Let's add a #5........."It's A Miracle!"


----------



## Ronnie T (Jan 8, 2010)

Published: 1/8/10, 1:25 PM EDT

SAN JUAN, Puerto Rico (AP) - Puerto Rican officials have killed 800 monkeys blamed for scavenging crops and damaging natural resources in the island's southwest region.

Department of Natural Resources spokeswoman Ana Maria Ramos says that 200 other monkeys captured in recent months have been relocated to the Caribbean Primate Research Center at the University of Puerto Rico and to other countries.

Citing a statement from Fish and Wildlife Department Director Miguel Garcia, Ramos said Friday that most of those killed were patas monkeys, while those sent to the primate center were rhesus monkeys, which are used for scientific research.

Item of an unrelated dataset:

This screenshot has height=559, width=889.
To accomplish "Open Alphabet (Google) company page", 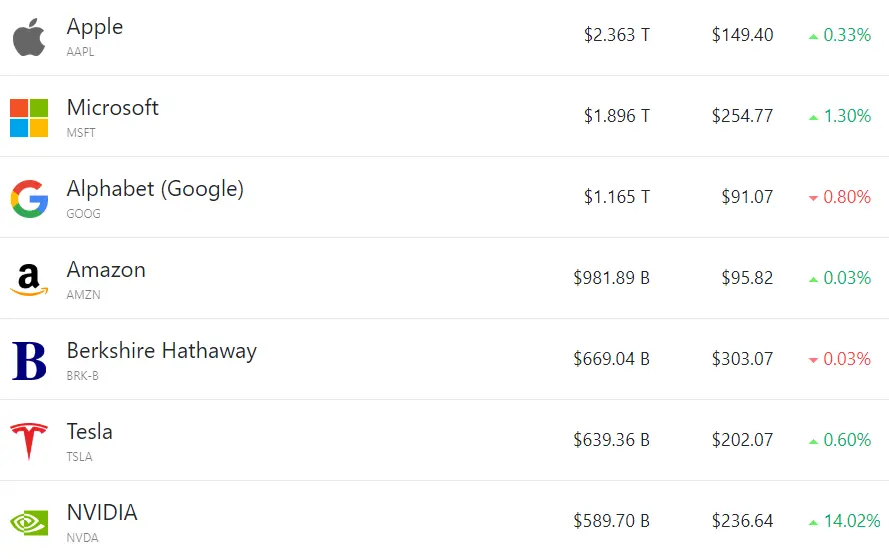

Garcia said the monkeys were killed in a humane way, but did not elaborate.

The monkeys escaped from research labs in the 1960s and '70s.


----------



## ambush80 (Jan 8, 2010)

WTM45 said:


> 1.  MTV might give you a reality show.
> 2.  Your Christian brethren might stone you for being posessed by the devil.
> 3.  You might burn up on re-entry and no one would know it happened at all.
> 
> ...



I'm talking about a very specific kind of communication.  I'm sure you've heard about primates that have been taught American Sign language or that can use keyboards. They construct sentences and convey complex ideas.  

All animals are made of meat, humans included.  Most Christians here draw very clear lines between other animals and humans; the result of their having been granted dominion over all the creatures.  But not all of the Christians feel that way.  Some of the people that would object to hunting chimps from the General Hunting thread are Christians but feel that Higher Primates and Cetaceans deserve special consideration.   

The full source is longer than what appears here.